Em que pese à assertividade do modelo, talvez, faltou ao Conselho Nacional de Justiça construir o formato desse novo processo em uma única plataforma. A liberdade dada a cada Tribunal contribuiu para que a “colcha de retalhos” de sistemas processuais adotados persistisse. O germe do “Juízo 100% Digital” poderia ser o do “Juízo 100% Digital Unificado”. Permitindo-se futura concentração/otimização dos serviços judiciários em um sistema único, facilitando a vida das partes e advogados.

Outra crítica que merece ser externada, é a ausência de implantação do sistema por lei ordinária, dentro das competências próprias à União, previstas no artigo 22, I da Constituição Federal. A liberdade dada à cada Corte para estabelecer quais meios eletrônicos e remotos são idôneos aos sistemas, dificultará o controle de legalidade dos atos processuais, especialmente, quando se alegar alguma nulidade e tal debate chegar ao Superior Tribunal de Justiça. Uma mini reforma processual traria muito mais segurança jurídica e contribuiria para a unificação dos procedimentos país afora.

A Aplicabilidade da Resolução

Críticas à parte, o caminho indicado pela Resolução 345/2020 é acertado e impactará na determinação dos contornos de um novo Poder Judiciário.

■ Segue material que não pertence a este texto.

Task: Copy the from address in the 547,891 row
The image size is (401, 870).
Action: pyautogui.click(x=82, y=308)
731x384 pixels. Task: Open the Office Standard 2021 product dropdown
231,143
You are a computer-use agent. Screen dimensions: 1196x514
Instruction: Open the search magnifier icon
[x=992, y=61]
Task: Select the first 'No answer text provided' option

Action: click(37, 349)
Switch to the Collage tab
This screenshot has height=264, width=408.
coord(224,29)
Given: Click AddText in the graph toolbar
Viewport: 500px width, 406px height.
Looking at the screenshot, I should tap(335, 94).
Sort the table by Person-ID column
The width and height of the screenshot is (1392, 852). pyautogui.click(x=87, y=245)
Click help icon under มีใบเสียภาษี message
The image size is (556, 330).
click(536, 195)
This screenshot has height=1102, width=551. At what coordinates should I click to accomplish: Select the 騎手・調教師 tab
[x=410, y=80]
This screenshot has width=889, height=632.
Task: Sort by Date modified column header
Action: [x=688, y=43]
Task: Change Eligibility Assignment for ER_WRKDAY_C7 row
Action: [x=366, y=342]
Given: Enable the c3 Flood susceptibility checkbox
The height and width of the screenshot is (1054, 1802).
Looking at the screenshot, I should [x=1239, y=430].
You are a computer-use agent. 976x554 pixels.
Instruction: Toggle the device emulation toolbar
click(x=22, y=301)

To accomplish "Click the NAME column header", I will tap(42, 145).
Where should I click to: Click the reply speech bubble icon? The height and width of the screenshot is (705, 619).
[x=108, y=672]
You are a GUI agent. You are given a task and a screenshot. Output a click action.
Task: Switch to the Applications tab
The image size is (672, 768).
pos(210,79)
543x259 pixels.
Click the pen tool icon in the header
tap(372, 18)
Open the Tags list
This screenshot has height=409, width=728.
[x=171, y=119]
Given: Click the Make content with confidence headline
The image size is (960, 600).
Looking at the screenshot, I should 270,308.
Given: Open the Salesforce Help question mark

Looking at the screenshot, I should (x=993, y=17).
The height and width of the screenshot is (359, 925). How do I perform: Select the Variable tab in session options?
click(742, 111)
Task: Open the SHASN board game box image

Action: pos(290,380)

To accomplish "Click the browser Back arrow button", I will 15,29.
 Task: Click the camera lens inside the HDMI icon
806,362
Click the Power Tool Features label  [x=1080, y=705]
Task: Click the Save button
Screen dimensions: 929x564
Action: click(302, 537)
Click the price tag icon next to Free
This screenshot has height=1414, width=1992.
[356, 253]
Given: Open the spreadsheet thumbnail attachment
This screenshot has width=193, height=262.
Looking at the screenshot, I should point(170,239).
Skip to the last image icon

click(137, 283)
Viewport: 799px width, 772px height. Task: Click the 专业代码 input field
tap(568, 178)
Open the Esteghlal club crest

Ou seja, não se trata de automatização da atividade jurisdicional, mas a compatibilização dela com os tempos digitais.

Assim, evidentemente, cabe à sociedade e especialmente à advocacia, perceber as demandas ou  especializações em que o Juízo 100% Digital não se mostra recomendável, até porque ele é opcional. Áreas sensíveis, quando a conciliação, mediação e produção de provas precisam ser realizadas “olho no olho”, não deverão seguir esse formato.

De qualquer forma, ainda que adotado o meio digital, a pessoalidade, técnica e artesanalidade da atuação advocatícia não serão superadas. Apenas encontrarão um espaço para exercício mais rápido e assertivo.